Skaz mode. Follow the voice of a character. Write in a voice you like, make it expand, see where it takes you. Have fun. Don’t think about themes or plot, just improv in the voice. Sometimes you pick a voice to make fun of it, but after a while you start to love the person you’re making fun of.

In Chekhov’s Gooseberries, he comments on city folk wanting to buy a farm to live on: “It is a kind of monasticism, but monasticism without works.” (316)

“A story means… not what it concludes but how it proceeds.” (336) Gooseberries “proceeds by a method of persistent self-contradiction.” Chekhov moved beyond opinions. Wary of having a program or agenda.

In mature fiction, “causation is more pronounced and intentional.” (344)

Some prime virtues of fiction (from 344): Be specific and efficient. Use lots of details. Always be escalating. Show, don’t tell.

All writing is this: Read a line, react, trust our reaction, respond intuitively. Get better at hearing the voice inside you that knows what it likes. Start with a chunk of prose, then energetically mess with it according to your taste.

“Christ did not, on finding there were money-lenders in the temple, meekly walk out, full of love. What he did was trash the joint, full of love.” (372)

Gorky said Tolstoy spoke “coldly and wearily” when the subject was God.

We want to say fiction is essential and good. But the 70-year Russian rennaissance that gave us Tolstoy et al. “was followed by one of the bloodiest, most irrational periods in human history.” How did all this prestige fiction contribute? “Whatever fiction does to or for us, it’s not simple.” (~382)

“God save us from manifestos, even mine.” (386)

Do what pleases you, with energy.

On p. 387, someone marked a sentence in pencil, in the margin, similar to how I do. Nice to know someone was hear before me. They made it to the end of this library book without writing in it, and then they couldn’t help themselves. They marked this: “So much of the worrying we do is a way of avoiding work, which only delays the (work-enabled) solution.”

How Saunders Writes

This is my summary of how GS writes. This is crazy (and maybe genius). First, he just gets something down on the page – covers the page with crap, he might say. Then he reads over it, with an imaginary needle (like from a fuel gauge) sticking up in the middle of his forehead. As he’s reading, if he’s pleased, the needle moves to the right; displeased or bored or whatever, it moves to the left.

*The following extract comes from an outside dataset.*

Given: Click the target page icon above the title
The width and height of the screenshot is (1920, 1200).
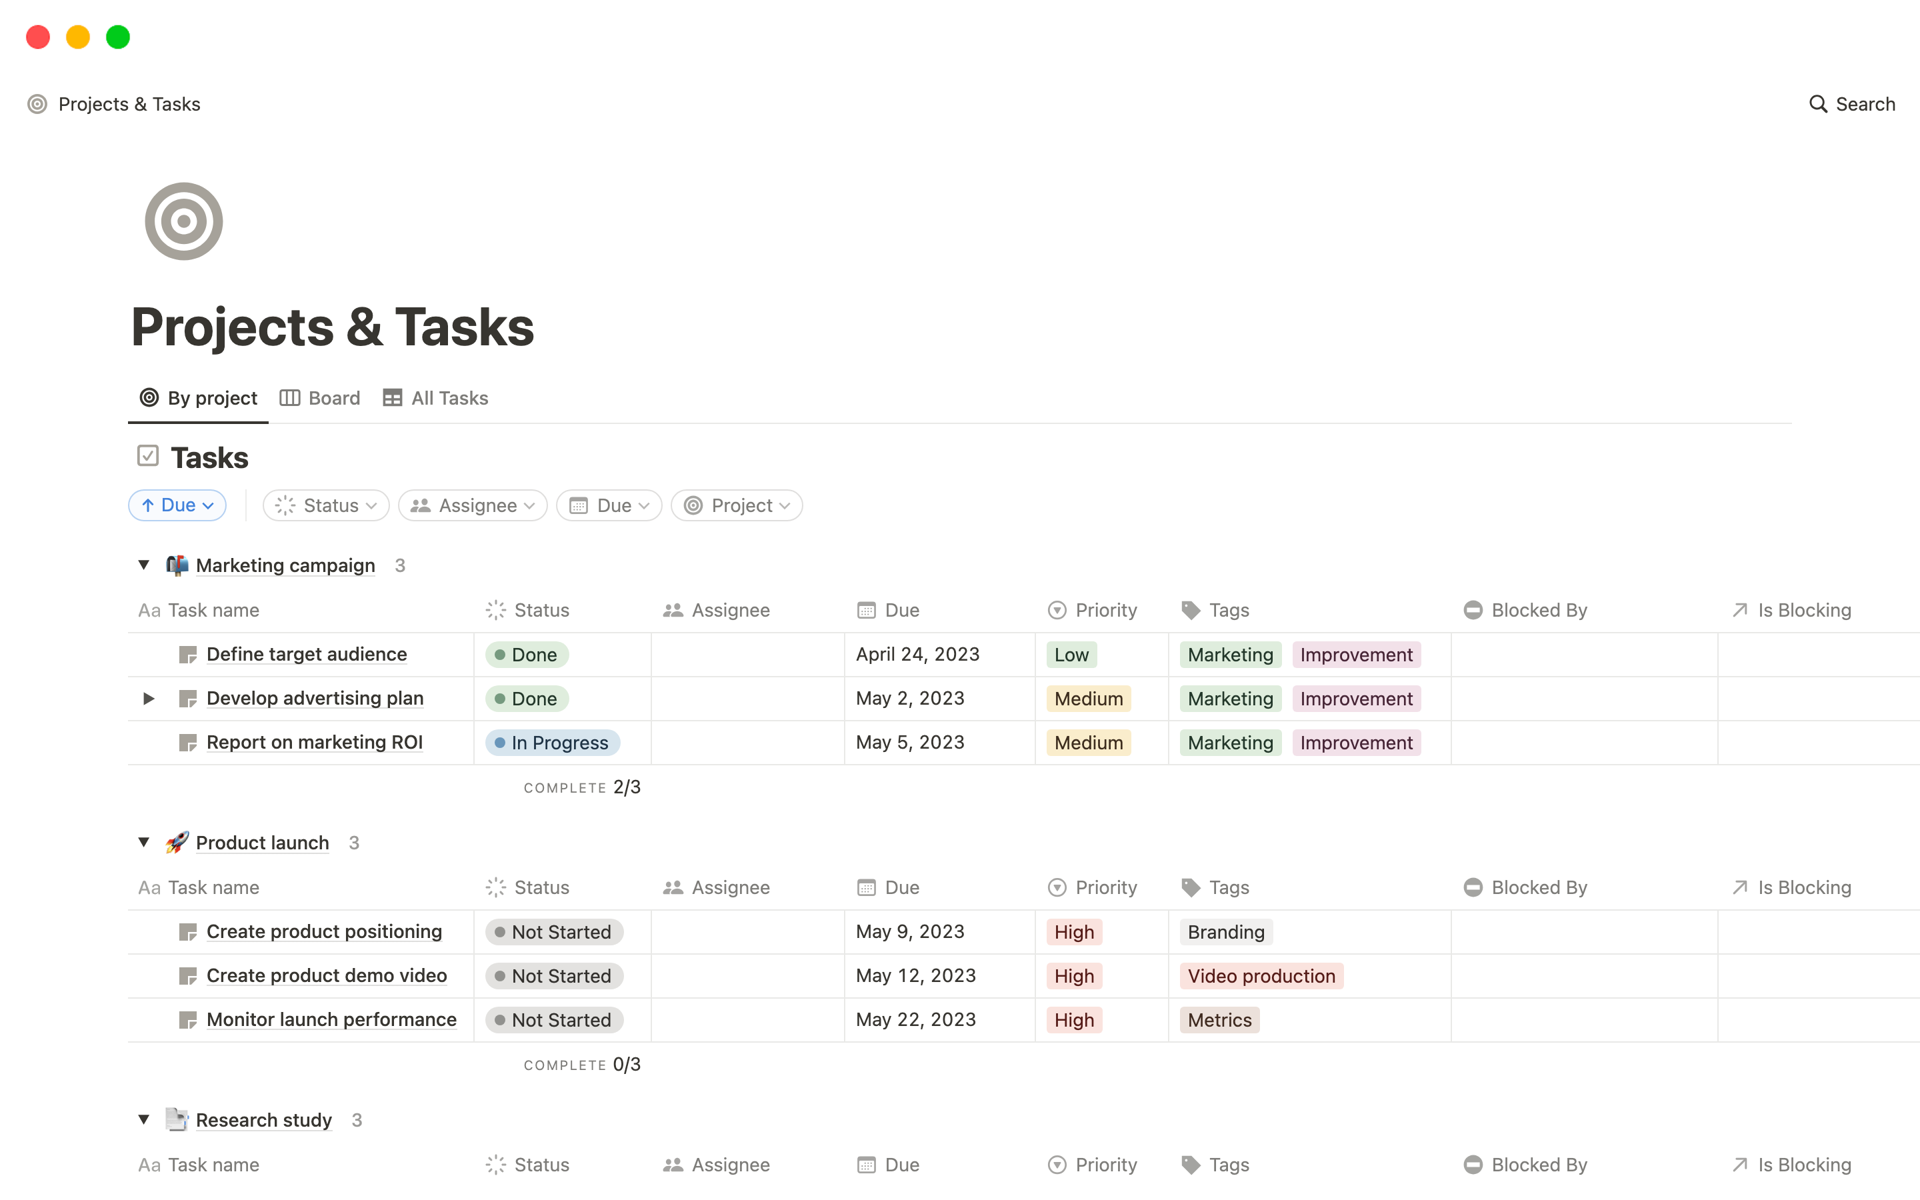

When the needle moves left, he makes a change. He’s trying to move it to the right. He just makes a change by gut feel and keeps going. My impression is that he does dozens or hundreds of revisions over years. Revision is “a chance for the writer’s intuition to assert itself over and over.” (113)

He made an analogy about this process that I thought was really helpful. Imagine you move into a house that is fully furnished. The furnishings are fine, but they don’t reflect your personality, so you are going to redecorate. If you redecorate everything all in one day, will that reflect your personality? Sure, but kind of in a snapshot way. What if you change out one item per week over two years – would that reflect your taste better? Absolutely. The decor will represent more facets of your taste, from different times and moods. His method of revision is like that.

Of course, this only works if there’s no deadline and you have infinite time to work on something. Which may explain why his books come out somewhat infrequently! But he does finish things, so maybe there’s a less extreme version of this that would still be helpful in producing good work.